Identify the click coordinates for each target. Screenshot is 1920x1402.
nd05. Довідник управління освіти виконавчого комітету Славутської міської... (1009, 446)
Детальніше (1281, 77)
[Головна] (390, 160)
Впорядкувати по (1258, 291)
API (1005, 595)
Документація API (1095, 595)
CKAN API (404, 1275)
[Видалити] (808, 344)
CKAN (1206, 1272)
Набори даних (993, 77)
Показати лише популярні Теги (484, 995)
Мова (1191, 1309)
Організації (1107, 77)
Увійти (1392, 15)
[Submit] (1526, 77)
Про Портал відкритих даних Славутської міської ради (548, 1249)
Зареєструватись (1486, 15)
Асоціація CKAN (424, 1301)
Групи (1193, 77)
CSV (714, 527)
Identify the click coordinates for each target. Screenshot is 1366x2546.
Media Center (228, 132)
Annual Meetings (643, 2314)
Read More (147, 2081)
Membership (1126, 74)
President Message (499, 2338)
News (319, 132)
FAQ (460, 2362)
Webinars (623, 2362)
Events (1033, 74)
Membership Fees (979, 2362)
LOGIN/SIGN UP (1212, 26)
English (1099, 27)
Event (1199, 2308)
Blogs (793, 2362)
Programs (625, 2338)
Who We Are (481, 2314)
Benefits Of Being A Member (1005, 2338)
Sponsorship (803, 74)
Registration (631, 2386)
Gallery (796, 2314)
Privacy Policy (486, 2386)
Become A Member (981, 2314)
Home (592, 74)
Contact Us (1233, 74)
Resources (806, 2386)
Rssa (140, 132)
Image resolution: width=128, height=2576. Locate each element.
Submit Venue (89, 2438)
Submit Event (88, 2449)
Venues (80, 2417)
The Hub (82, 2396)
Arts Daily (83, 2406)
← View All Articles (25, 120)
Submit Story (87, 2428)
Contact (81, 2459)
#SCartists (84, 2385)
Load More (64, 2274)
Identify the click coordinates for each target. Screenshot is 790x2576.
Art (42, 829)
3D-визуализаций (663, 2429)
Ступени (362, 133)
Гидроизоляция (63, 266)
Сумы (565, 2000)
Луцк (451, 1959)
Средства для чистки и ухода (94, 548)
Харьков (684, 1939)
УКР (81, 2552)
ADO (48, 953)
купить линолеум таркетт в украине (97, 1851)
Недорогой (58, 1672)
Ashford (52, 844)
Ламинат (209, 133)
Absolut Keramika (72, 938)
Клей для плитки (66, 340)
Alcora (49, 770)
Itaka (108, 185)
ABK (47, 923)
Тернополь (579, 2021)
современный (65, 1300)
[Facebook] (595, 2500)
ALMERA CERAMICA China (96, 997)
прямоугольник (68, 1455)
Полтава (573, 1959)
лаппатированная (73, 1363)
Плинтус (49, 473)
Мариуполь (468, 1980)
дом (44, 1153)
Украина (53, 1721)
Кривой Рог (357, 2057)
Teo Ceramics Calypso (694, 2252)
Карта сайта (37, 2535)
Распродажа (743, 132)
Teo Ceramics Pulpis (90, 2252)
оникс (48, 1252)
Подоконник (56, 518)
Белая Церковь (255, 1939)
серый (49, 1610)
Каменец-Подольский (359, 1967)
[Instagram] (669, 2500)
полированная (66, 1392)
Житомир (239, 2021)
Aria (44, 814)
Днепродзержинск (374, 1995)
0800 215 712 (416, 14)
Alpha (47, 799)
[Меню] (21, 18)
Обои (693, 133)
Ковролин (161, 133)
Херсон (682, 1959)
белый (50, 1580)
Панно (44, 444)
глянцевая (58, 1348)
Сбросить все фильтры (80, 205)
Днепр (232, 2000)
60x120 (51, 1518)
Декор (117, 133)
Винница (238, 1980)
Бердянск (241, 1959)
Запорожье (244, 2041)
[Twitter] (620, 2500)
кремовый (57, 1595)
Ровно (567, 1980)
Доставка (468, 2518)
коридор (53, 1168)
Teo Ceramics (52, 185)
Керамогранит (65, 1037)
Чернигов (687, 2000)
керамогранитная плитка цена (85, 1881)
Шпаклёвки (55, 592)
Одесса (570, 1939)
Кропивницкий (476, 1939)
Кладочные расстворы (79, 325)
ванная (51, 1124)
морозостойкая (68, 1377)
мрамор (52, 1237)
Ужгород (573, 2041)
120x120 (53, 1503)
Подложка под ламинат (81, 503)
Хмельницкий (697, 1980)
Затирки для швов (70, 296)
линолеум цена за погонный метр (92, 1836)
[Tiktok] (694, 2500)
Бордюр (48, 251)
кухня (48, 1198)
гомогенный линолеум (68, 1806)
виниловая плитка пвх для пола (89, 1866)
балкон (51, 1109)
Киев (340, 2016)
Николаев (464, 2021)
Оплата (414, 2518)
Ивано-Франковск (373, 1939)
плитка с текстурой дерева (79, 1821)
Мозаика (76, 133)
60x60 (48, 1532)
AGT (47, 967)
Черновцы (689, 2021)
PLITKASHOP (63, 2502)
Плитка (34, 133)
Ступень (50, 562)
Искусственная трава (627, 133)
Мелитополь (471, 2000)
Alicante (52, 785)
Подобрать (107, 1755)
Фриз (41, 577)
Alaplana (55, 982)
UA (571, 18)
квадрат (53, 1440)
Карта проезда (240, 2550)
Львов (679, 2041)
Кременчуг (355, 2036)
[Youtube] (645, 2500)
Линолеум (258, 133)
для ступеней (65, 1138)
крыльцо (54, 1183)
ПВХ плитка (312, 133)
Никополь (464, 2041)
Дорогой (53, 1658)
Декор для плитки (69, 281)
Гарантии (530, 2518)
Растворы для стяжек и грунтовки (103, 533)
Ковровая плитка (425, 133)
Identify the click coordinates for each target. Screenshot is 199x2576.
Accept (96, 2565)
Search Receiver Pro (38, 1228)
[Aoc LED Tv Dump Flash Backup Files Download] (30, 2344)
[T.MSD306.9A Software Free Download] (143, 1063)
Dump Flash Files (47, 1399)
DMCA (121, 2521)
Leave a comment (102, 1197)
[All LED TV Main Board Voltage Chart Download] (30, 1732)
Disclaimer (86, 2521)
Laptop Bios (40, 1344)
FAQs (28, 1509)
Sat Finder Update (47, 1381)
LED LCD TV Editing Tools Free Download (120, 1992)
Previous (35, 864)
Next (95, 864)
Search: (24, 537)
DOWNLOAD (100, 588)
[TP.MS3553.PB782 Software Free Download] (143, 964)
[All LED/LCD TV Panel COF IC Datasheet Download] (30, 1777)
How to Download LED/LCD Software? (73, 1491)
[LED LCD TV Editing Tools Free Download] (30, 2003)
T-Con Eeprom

· · · · ·

## EXERCISE OBJECTIVE
The required answer is the exact run of lines above starting at the line with "The Hub (82, 2396)" and ending at the line with "УКР (81, 2552)", with both ends present.

## SOLVED EXERCISE
The Hub (82, 2396)
Arts Daily (83, 2406)
← View All Articles (25, 120)
Submit Story (87, 2428)
Contact (81, 2459)
#SCartists (84, 2385)
Load More (64, 2274)
Identify the click coordinates for each target. Screenshot is 790x2576.
Art (42, 829)
3D-визуализаций (663, 2429)
Ступени (362, 133)
Гидроизоляция (63, 266)
Сумы (565, 2000)
Луцк (451, 1959)
Средства для чистки и ухода (94, 548)
Харьков (684, 1939)
УКР (81, 2552)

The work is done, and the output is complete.